§ Your task
Rewrite the rows from the line with "Task: Click the blue 搜索 search button" up to and including the line with "coord(273,54)", requests included. Multiply every coordinate in the answers by 2.4 and round to whole numbers, with halves rounded up. Keep all other numbers as they are, and leave the pictures out.

§ Dataset rows
****

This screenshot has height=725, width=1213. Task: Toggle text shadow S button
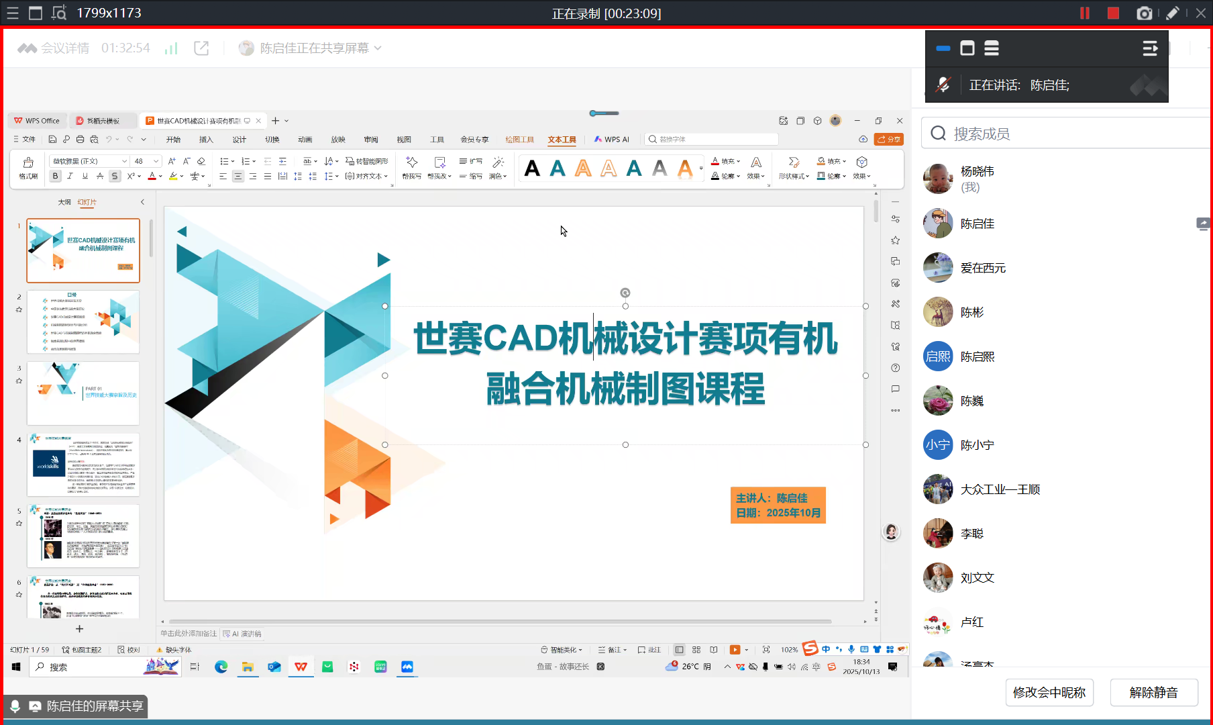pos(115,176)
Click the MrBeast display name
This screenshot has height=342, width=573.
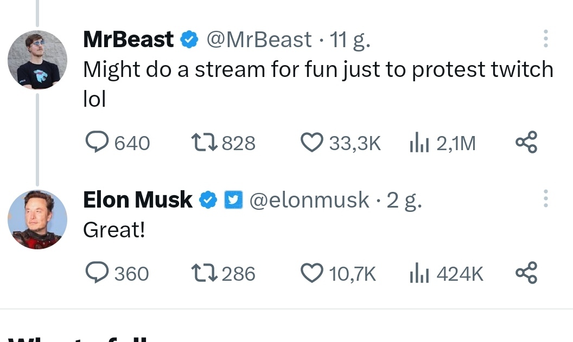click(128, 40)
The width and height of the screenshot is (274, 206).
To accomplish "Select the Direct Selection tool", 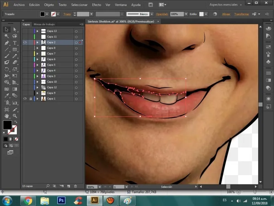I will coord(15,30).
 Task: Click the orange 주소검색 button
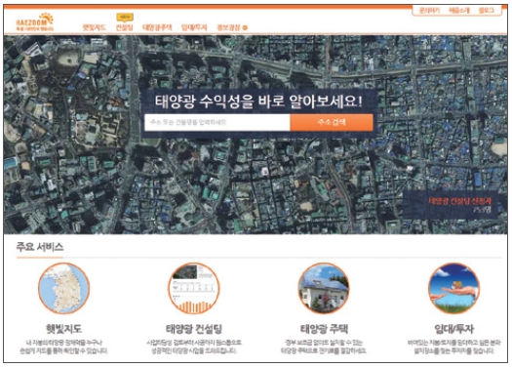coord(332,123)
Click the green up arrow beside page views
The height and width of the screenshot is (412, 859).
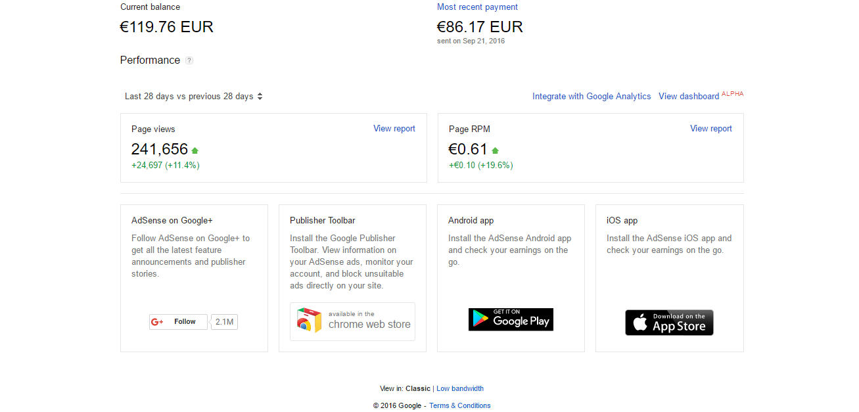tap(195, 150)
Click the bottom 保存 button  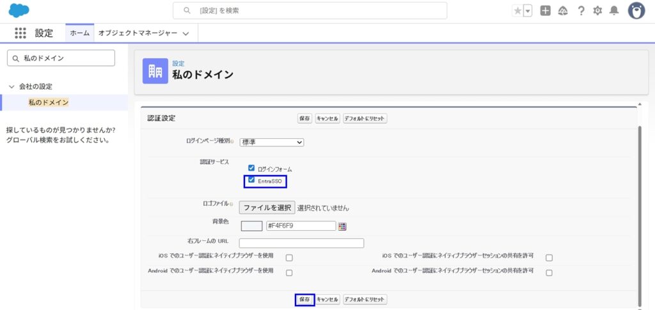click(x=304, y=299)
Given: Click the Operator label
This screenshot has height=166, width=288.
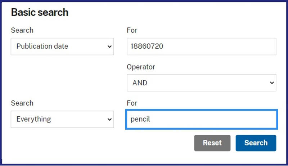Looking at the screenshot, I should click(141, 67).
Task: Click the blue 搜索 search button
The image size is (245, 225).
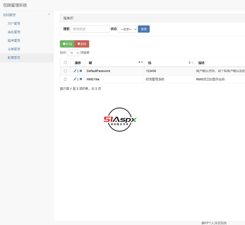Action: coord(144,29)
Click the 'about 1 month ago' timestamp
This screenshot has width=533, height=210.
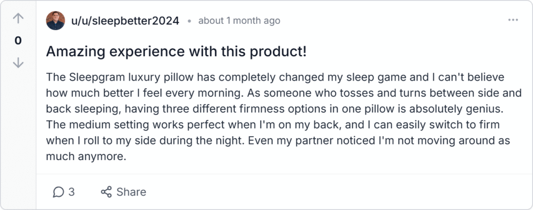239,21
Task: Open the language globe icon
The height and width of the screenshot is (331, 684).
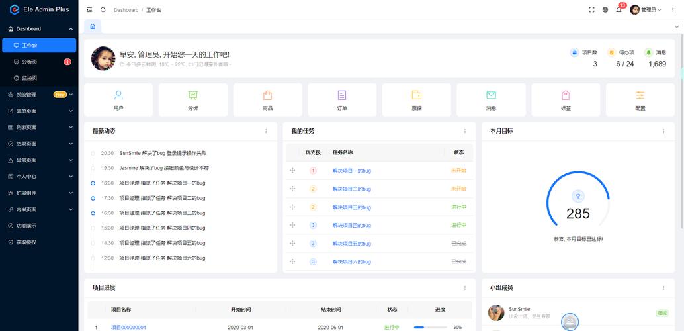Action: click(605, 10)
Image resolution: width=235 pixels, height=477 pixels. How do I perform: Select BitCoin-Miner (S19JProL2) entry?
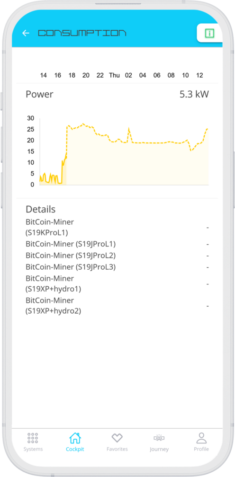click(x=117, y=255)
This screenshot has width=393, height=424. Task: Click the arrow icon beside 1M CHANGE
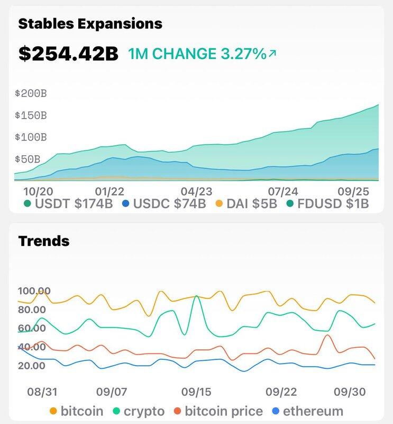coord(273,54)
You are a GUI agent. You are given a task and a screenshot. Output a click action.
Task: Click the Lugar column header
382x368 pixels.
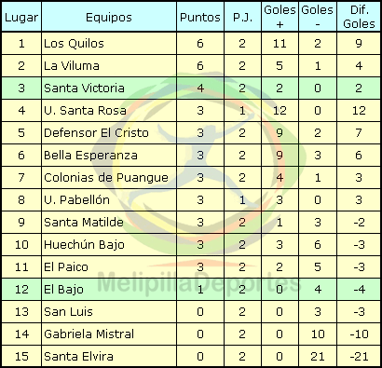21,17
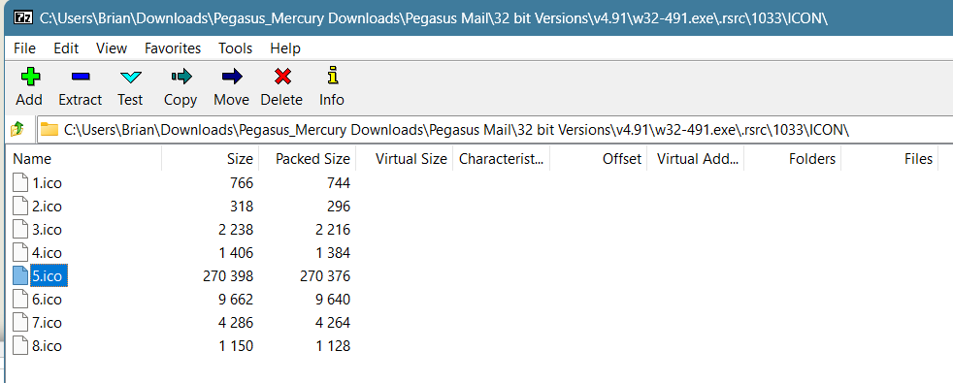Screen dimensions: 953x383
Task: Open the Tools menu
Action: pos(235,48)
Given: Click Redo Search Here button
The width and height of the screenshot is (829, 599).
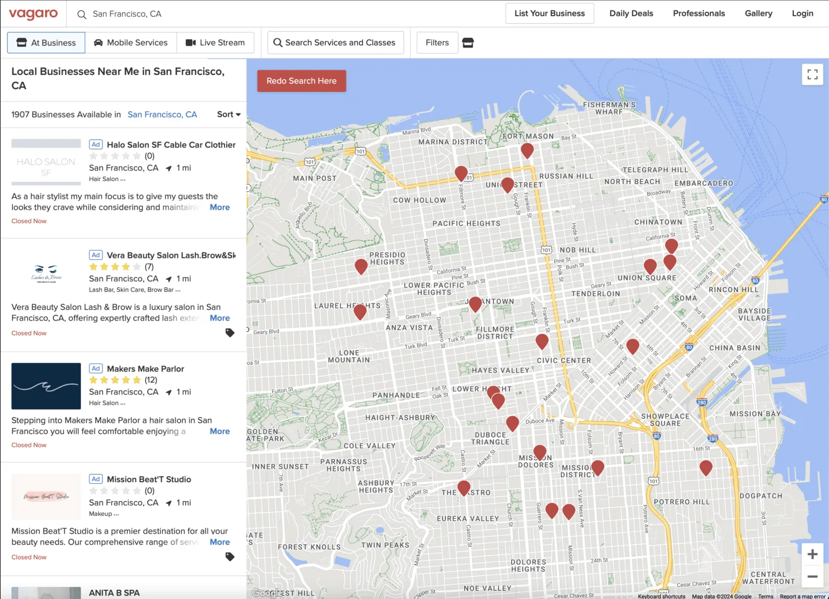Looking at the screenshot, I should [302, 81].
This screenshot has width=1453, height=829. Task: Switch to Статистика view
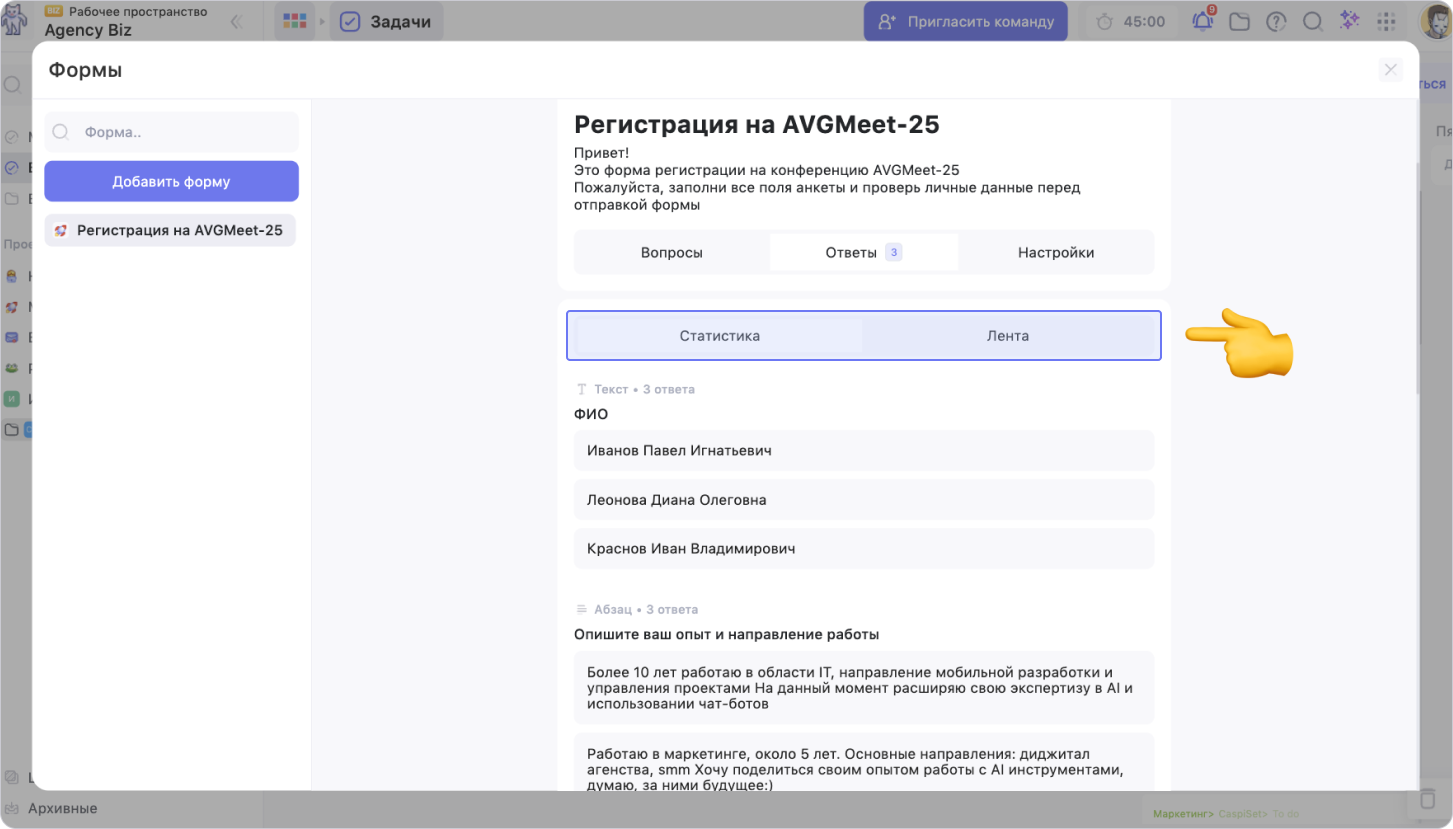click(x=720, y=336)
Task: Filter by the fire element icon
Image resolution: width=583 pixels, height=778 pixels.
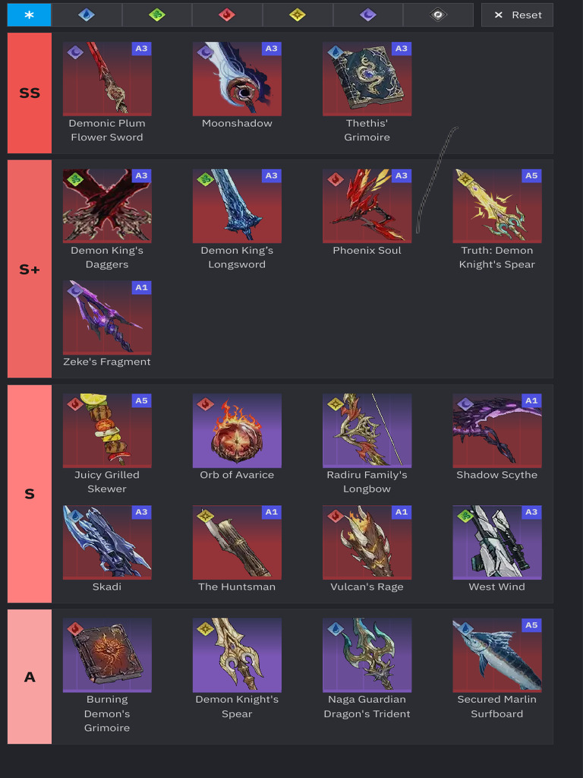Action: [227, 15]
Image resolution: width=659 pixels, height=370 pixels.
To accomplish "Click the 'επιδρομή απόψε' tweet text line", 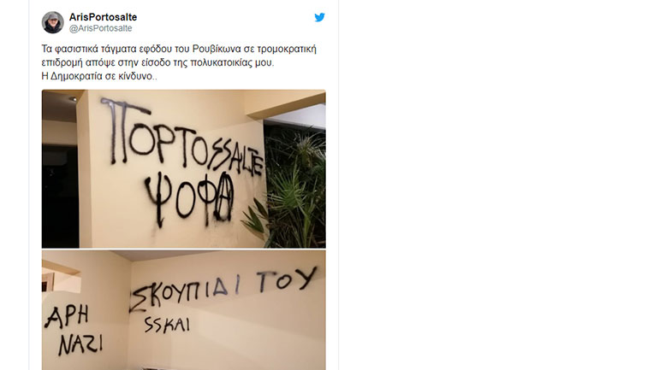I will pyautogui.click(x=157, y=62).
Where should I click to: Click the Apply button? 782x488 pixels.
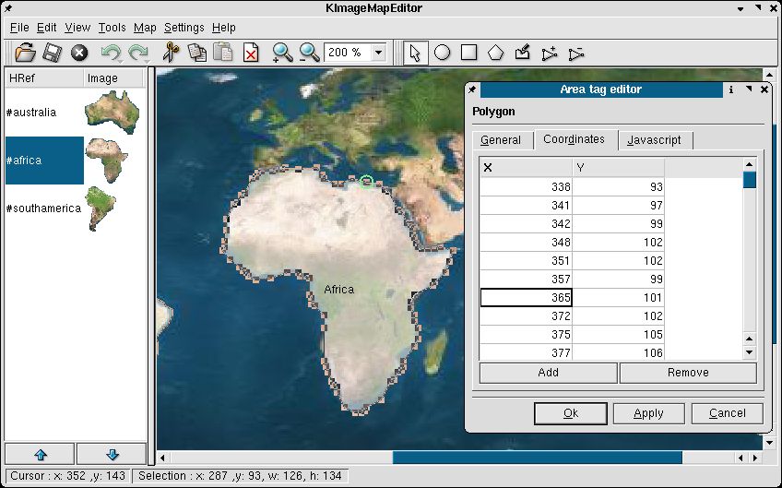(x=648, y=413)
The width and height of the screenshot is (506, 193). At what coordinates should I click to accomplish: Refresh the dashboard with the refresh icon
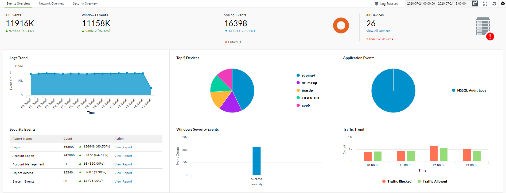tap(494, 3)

****

§ Output for this task
Task: Click the blue 搜索 search button
The image size is (245, 225).
Action: coord(346,70)
Click the 'about 1 month ago' timestamp
This screenshot has width=533, height=210.
574,50
Task: Open the language globe icon
The height and width of the screenshot is (331, 684).
Action: click(1452, 24)
Image resolution: width=235 pixels, height=477 pixels. How do I perform: Select BitCoin-Miner (S19JProL2) entry?
click(x=281, y=612)
This screenshot has width=393, height=424. Task: Click the arrow icon beside 1M CHANGE
coord(655,130)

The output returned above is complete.